A case study in the importance of clarity

What can we learn from the life of Meriwether Lewis? That’s a complex question for serious historians (and I’m definitely not one of those) but we laymen can take a stab at it, too. For me, a major theme in Undaunted Courage is the power of clarity.

When the task before him was clear, Lewis was unstoppable. Crossing the imposing Bitterroot Mountains, negotiating with hard-bargaining Native American tribes, fighting off sleep to write 1,500 words describing a previously unknown species of flower—Lewis was up for nearly any task.
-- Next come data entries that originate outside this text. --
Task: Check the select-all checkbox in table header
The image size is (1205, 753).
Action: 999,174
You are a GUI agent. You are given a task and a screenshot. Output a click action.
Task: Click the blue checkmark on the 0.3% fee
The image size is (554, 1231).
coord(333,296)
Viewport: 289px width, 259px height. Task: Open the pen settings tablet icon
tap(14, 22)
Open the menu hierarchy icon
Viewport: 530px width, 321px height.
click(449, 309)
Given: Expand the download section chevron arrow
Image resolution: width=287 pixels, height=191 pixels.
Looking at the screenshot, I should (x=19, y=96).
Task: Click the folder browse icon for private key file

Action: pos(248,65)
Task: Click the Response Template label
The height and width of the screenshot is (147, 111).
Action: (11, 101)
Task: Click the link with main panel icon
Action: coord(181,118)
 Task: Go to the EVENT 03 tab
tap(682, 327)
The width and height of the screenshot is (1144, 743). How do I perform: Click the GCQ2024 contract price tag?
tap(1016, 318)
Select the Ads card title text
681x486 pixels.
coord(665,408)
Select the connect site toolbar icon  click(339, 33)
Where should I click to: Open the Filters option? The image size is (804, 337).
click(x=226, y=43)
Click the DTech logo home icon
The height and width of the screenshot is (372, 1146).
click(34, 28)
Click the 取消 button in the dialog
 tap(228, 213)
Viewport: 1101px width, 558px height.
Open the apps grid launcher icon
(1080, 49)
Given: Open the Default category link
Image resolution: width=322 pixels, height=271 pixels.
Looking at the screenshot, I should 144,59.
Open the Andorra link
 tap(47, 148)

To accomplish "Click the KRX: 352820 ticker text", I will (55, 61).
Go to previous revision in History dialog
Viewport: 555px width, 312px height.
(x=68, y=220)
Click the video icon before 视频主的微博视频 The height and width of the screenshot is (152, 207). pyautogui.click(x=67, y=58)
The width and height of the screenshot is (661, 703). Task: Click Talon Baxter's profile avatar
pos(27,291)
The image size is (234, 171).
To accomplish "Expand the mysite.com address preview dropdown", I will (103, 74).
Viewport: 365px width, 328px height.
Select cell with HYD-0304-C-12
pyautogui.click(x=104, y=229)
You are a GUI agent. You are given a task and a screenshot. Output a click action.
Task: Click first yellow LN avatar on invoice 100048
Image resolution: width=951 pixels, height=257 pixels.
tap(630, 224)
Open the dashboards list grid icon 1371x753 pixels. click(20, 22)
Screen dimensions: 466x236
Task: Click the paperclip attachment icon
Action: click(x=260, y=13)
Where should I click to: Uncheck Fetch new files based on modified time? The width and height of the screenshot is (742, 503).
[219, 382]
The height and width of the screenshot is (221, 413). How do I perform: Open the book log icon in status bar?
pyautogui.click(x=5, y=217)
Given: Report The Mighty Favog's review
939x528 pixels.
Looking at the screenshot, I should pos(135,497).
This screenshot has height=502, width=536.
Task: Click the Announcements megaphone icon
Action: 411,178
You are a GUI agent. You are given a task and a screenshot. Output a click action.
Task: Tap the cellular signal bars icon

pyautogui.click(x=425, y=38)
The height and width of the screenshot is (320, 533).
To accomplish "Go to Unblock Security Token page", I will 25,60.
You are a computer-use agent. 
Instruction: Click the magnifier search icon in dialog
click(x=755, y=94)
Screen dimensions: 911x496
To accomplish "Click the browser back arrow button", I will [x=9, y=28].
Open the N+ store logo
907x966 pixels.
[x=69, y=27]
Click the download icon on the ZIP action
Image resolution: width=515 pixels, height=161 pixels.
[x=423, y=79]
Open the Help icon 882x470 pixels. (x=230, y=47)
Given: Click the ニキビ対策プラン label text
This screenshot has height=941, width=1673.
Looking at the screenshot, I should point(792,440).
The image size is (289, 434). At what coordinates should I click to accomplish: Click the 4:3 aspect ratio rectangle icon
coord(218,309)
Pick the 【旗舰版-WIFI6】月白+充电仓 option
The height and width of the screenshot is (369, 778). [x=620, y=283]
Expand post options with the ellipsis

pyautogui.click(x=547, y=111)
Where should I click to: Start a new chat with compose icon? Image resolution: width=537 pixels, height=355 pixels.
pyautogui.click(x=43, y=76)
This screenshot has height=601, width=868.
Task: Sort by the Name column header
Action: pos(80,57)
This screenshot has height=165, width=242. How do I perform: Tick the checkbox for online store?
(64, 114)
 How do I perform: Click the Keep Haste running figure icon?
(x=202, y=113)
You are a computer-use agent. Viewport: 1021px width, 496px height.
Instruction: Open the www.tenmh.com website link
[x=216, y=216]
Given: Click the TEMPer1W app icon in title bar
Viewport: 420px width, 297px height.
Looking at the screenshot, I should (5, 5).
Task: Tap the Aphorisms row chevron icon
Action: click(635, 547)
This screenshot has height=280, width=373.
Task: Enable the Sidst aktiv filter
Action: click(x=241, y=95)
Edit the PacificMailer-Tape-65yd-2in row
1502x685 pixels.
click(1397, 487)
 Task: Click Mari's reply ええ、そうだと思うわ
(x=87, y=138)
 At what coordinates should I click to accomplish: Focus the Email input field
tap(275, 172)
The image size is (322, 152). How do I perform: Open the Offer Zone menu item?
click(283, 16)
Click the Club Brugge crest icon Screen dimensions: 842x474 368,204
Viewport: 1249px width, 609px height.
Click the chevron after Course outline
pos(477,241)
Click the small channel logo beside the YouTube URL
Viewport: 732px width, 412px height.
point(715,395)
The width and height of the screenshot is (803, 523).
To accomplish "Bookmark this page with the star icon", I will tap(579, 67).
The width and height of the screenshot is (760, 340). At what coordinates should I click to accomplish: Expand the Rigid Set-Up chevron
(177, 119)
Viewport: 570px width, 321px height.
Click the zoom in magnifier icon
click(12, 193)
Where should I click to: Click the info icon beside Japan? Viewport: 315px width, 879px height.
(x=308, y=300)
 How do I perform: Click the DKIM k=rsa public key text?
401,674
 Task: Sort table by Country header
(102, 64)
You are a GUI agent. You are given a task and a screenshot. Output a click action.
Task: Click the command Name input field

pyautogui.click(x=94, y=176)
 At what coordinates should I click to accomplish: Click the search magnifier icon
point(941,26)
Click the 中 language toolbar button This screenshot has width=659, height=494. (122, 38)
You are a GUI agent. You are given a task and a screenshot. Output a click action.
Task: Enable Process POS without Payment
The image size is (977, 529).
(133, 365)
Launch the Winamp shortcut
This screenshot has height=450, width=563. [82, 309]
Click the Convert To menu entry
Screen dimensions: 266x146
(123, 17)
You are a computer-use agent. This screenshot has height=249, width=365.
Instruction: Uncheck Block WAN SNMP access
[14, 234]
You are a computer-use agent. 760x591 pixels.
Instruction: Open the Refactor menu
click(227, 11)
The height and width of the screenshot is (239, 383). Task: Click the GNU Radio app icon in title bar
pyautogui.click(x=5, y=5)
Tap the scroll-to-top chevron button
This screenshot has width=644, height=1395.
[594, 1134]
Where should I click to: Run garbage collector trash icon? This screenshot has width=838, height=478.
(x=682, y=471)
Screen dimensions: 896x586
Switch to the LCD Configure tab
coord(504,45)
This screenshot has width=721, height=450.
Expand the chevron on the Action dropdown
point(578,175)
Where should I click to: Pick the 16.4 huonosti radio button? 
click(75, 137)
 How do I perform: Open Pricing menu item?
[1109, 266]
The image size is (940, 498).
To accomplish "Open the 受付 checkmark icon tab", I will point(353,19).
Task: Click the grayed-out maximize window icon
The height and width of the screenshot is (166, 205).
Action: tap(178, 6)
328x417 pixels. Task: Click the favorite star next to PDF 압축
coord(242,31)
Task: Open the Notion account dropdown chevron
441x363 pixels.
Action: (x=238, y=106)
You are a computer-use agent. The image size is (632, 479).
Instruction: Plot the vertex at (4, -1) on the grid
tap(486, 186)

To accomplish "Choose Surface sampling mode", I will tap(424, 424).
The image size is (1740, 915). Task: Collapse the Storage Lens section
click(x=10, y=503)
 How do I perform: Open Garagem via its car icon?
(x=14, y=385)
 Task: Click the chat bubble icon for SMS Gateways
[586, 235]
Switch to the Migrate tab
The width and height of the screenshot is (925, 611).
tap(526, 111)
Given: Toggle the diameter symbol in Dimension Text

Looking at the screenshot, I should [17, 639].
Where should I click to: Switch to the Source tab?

His boundless energy, optimism, and devotion to the mission jump off the page. The dude was a dynamo.

Without clarity, he faltered. Governing the Louisiana Territory was nothing like leading an expedition—there was no clear goal, and military discipline doesn’t translate to politics. As a rookie governor—and of a frontier territory, no less—Lewis must have been perpetually unsure of his priorities. Meanwhile, his priceless journals gathered dust in the corner as the scientific community (and Thomas Jefferson) waited impatiently.

At the end of the day, Lewis was like the rest of us: he excelled when he had a clear picture of what he was supposed to be doing.

Can you identify with him? I sure can. It’s worth asking, especially when we’re struggling: do I have the clarity I need?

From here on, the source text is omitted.